Em decisão no dia 2 de setembro de 2025, a presidente do Tribunal de Justiça do Tocantins (TJTO), desembargadora Maysa Vendramini Rosal, validou a inclusão do projeto no Banco de Boas Práticas do Poder Judiciário.

A medida visa aprimorar a comunicação, tornando a Justiça mais acessível e eficiente para a população. Além de entrar para a galeria de boas práticas do Judiciário estadual, também ganha projeção nacional, após ter sido oficialmente inscrita no Portal de Boas Práticas do CNJ. Também se acredita que, após a divulgação do projeto, possa haver sua replicação em outras comarcas do Tocantins.

O projeto, idealizado pelo juiz Rodrigo da Silva Perez Araújo, da Comarca de Dianópolis, busca resolver um desafio comum: a dificuldade que cidadãos(ãs), advogados(as) e demais interessados(as) encontram para obter informações claras e padronizadas sobre seus processos judiciais.

O objetivo da Central de Atendimento ao Jurisdicionado é criar um ponto único de contato entre a sociedade e o Judiciário, que ofereça um serviço centralizado e com procedimentos padronizados. Essa abordagem garante mais credibilidade às informações fornecidas e fortalece a confiança da sociedade no sistema de Justiça.

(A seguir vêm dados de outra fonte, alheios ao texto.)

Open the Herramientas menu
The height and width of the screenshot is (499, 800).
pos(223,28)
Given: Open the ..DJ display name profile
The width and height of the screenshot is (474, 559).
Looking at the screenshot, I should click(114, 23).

A solução proposta pelo Projeto Caju consiste na centralização do atendimento, ao criar um ponto único de contato para todas as solicitações de informação, utilizando ferramentas tecnológicas de amplo acesso.

Segundo dados da comarca, o Caju prestou 12.102 atendimentos desde sua implantação, com 3.812 em 2023, passando para 6.269 em 2024 (com 64,5% de alta) e 2.021 até maio deste ano. Para o juiz, mesmo os dados parciais de 2025 indicam a continuidade da alta demanda e da relevância do serviço prestado pela Caju.

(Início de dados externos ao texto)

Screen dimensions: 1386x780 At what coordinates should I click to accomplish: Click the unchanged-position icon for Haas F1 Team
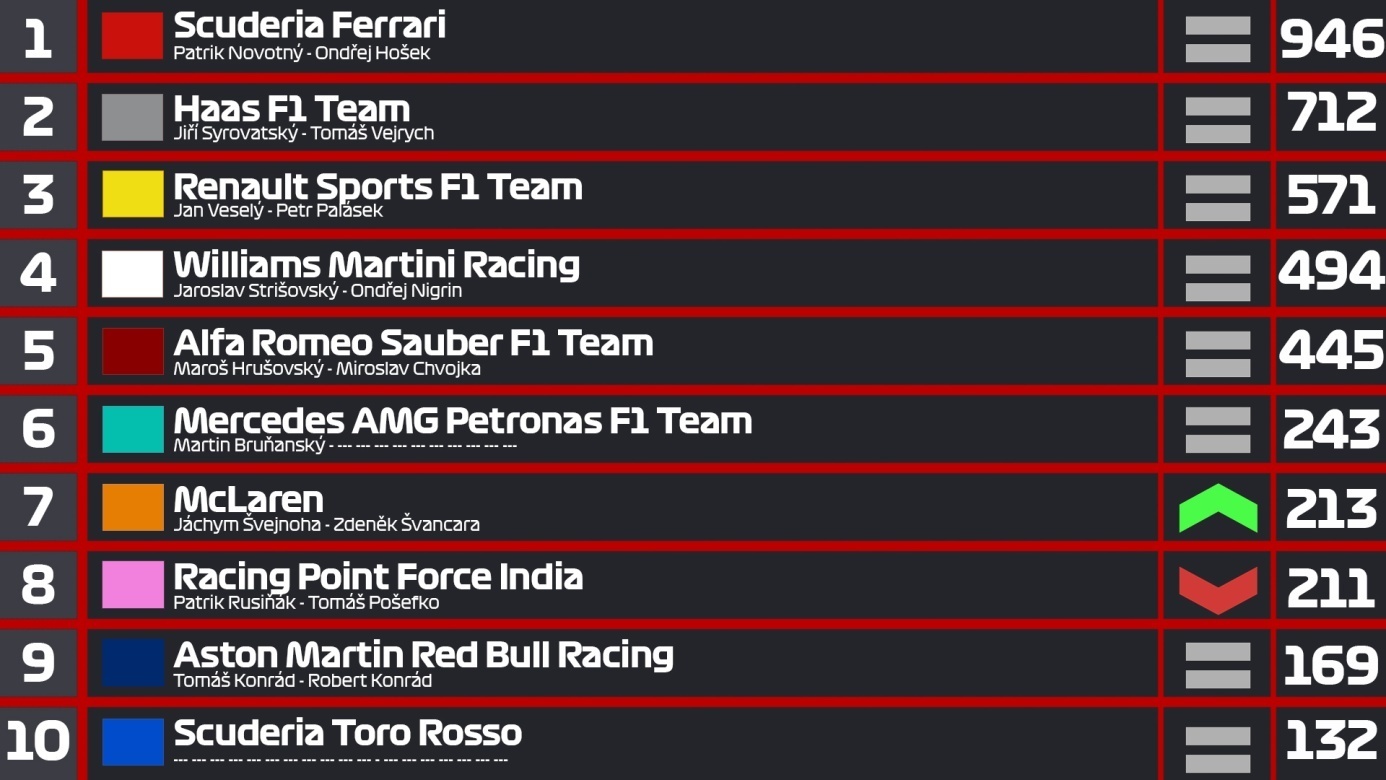1217,120
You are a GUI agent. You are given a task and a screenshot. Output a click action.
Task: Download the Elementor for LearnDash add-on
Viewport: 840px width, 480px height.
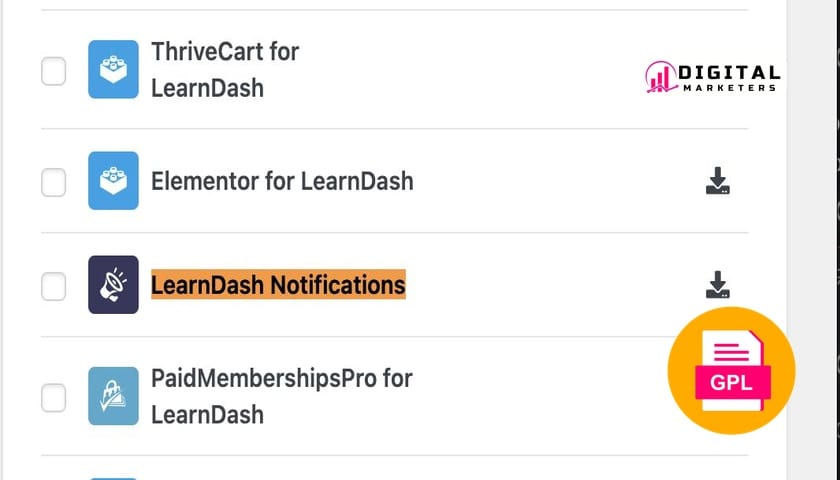(x=717, y=181)
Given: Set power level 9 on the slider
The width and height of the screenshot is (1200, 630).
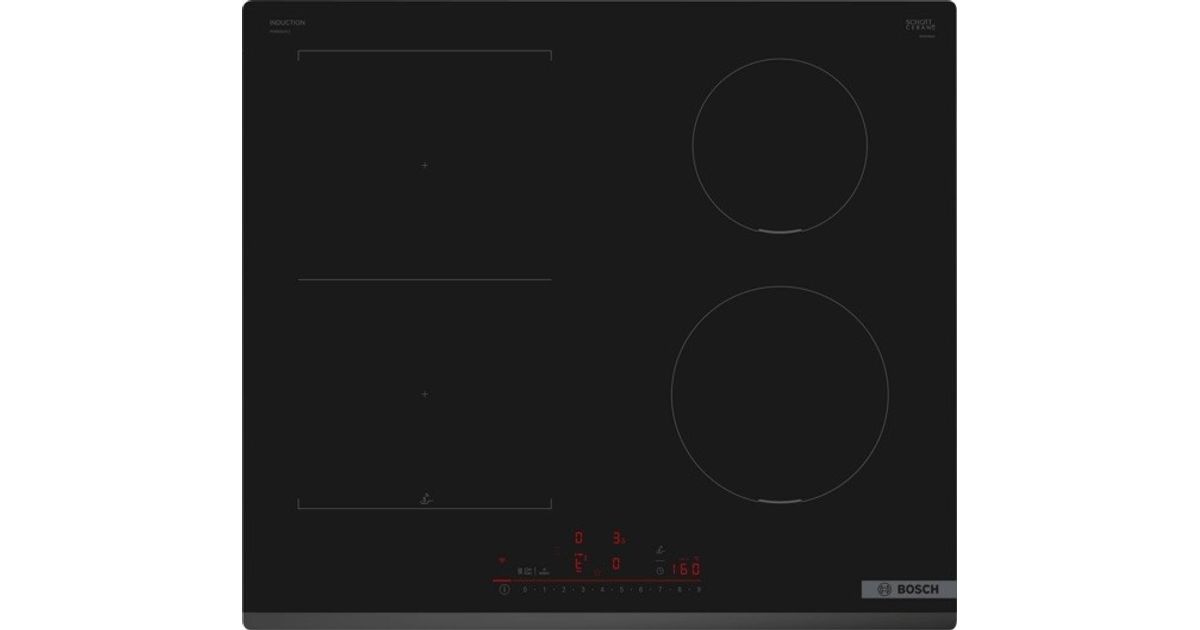Looking at the screenshot, I should (699, 590).
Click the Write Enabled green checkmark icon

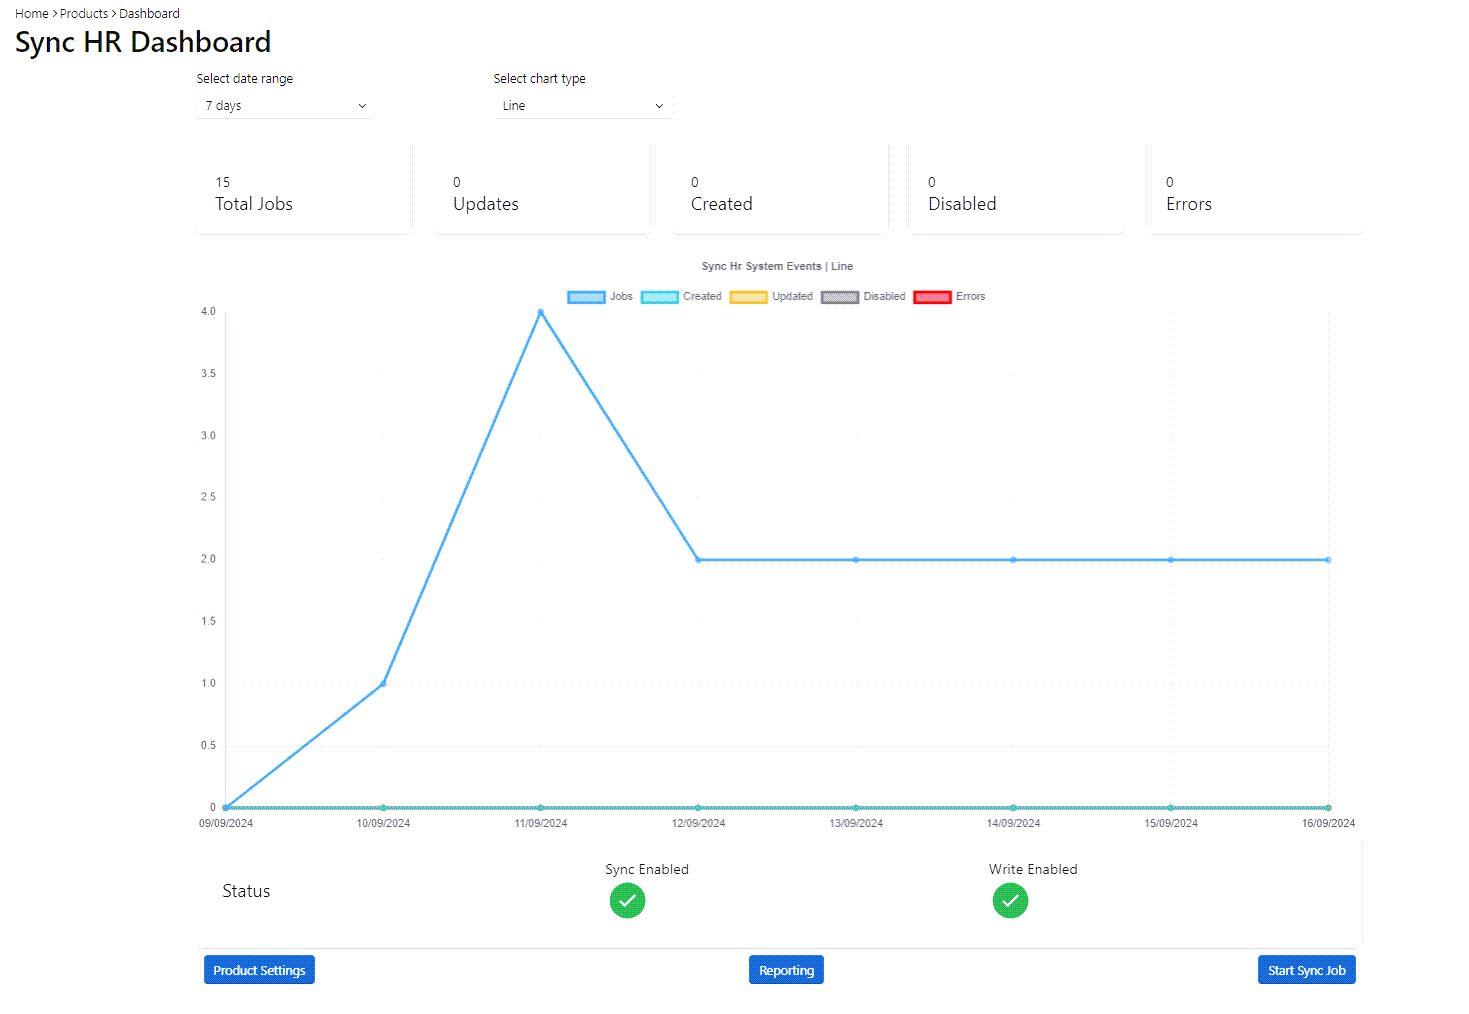(1010, 901)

O juiz responsável destaca que a equipe da Caju recebe capacitação contínua, desenvolvendo habilidades de comunicação e conhecimento abrangente. Isso permite que servidores com aptidão para atendimento ao público se especializem nessa função, enquanto outros se dedicam a tarefas técnico-processuais, explica Rodrigo da Silva Perez Araújo.

Segundo o juiz, o impacto na qualidade de vida dos servidores, que antes sofriam constantes interrupções, é muito significativo. Com a Caju, eles podem focar nas atividades principais, resultando em menos estresse e maior satisfação. A central não apenas coleta demandas, mas também gerencia tarefas junto às unidades.

Para o cidadão, continua o magistrado, a Caju oferece uma porta de entrada única para informações sobre qualquer processo, simplificando o acesso à Justiça. O projeto também trouxe maior previsibilidade à rotina de trabalho das secretarias, melhorando a gestão do tempo e o cumprimento de prazos, o que contribui para o bem-estar dos servidores.

Processo de reconhecimento

O reconhecimento do projeto, desenvolvido desde 2022, passou por diversas etapas de avaliação dentro do Judiciário tocantinense. Após ser apresentada, a proposta foi analisada e aprovada por unanimidade pela Comissão Avaliadora do Banco de Boas Práticas. Na sequência, o corregedor-geral da Justiça, desembargador Pedro Nelson de Miranda Coutinho, também validou a iniciativa e autorizou sua divulgação. A recomendação final para a aprovação pela Presidência foi reforçada em manifestação do juiz auxiliar Esmar Custódio Vêncio Filho.